Re: Bank for International Settlements' Annual Report

Telegraph: Your must-read for the day

The modern financial system is immensely complex – possibly too complex for any one person to really understand it. Interconnections create systemic risks that are extraordinarily difficult to figure out. The fact that things
apparently worked so well (up until the time that they did not) gave everyone a false sense of comfort.

Posted by devo @ 10:56 PM (492 views) Add Comment

5 Comments

1. little professor said...

250 page pdf? How about you read it and give us a HPC-sized summary.

Monday, June 29, 2009 11:02PM Report Comment
 

2. devo said...

Phew, finished.

Basically, it says we're fucqued.

Monday, June 29, 2009 11:16PM Report Comment
 

3. icarus said...

Who'd want to plough through 250 pages of obfuscation? It's obvious the authors think the financial system and the real economy are complementary. They aren't. The banks are parasitical on the real economy and you cannot serve both the host and the parasite. Parasites which are good at their job make the host think the parasite is part and parcel of itself, and that's what the financial system does. Credit for the productive sectors of the economy very much takes a back seat to banks, especially the US investment banks, the dominant sector of banking, enriching themselves by inflating asset bubbles and, when that goes wrong, using their money/power to get bailouts which help nobody but themselves. "The financial system is the economy's plumbing" - yeah, it flushes it down the toilet.

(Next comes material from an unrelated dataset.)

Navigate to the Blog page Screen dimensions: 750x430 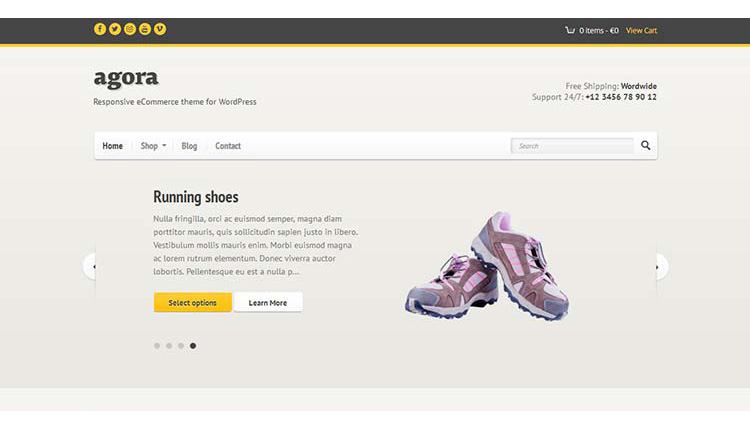pyautogui.click(x=189, y=146)
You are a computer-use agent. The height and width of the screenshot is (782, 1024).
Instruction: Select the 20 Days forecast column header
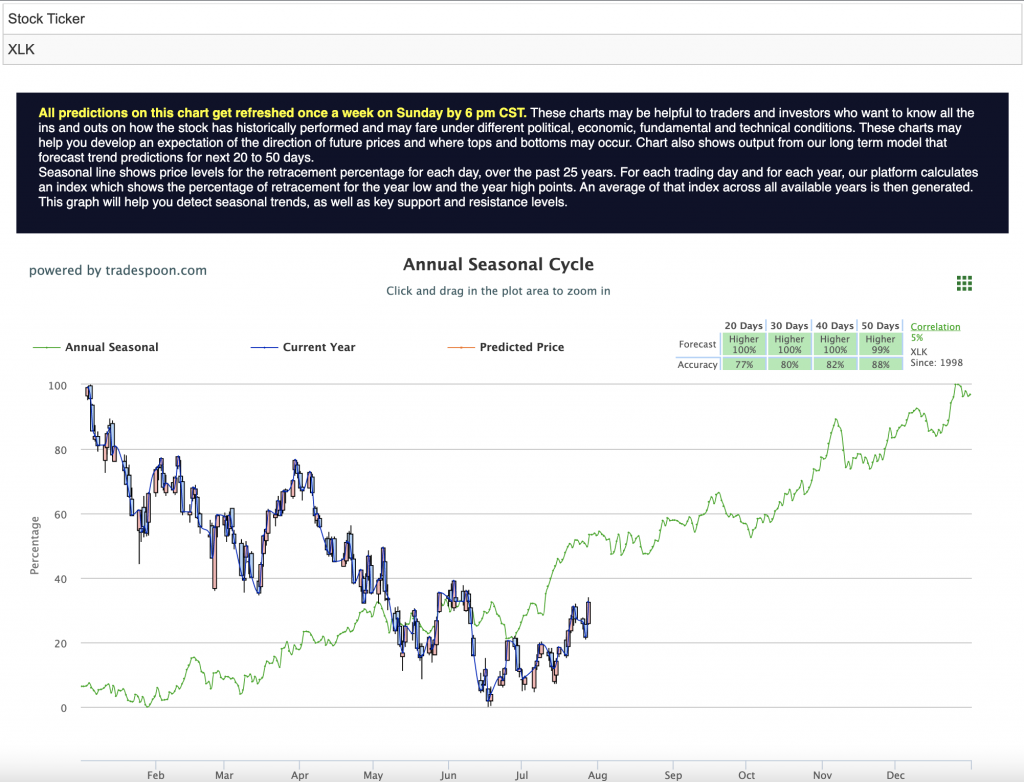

Monday, June 29, 2009 11:26PM Report Comment
 

4. devo said...

Weasel words - don't trust them ! ...

"How could this happen? No one thought that the financial system could
collapse. Sufficient safeguards were in place. There was a safety net: central
banks that would lend when needed, deposit insurance and investor
protections that freed individuals from worrying about the security of their
wealth, regulators and supervisors to watch over individual institutions and
keep their managers and owners from taking on too much risk. And when an
individual country faced a banking crisis, experts – feeling they knew better –
would criticise the authorities for their mistakes. Prosperity and stability were
evidence that the system worked. Inflation was low, growth was high, and
both were stable. The policy framework, built on sound economic principles
combined with a bit of learning, had delivered the Great Moderation in the
industrial world. The emerging market world was wisely following the lead.
What a difference two years make. Since August 2007, the financial
system has experienced a sequence of critical failures."

BIS, Basel, 29 June 2009

Monday, June 29, 2009 11:33PM Report Comment
 

5. devo said...

"It's obvious the authors think the financial system and the real economy are complementary."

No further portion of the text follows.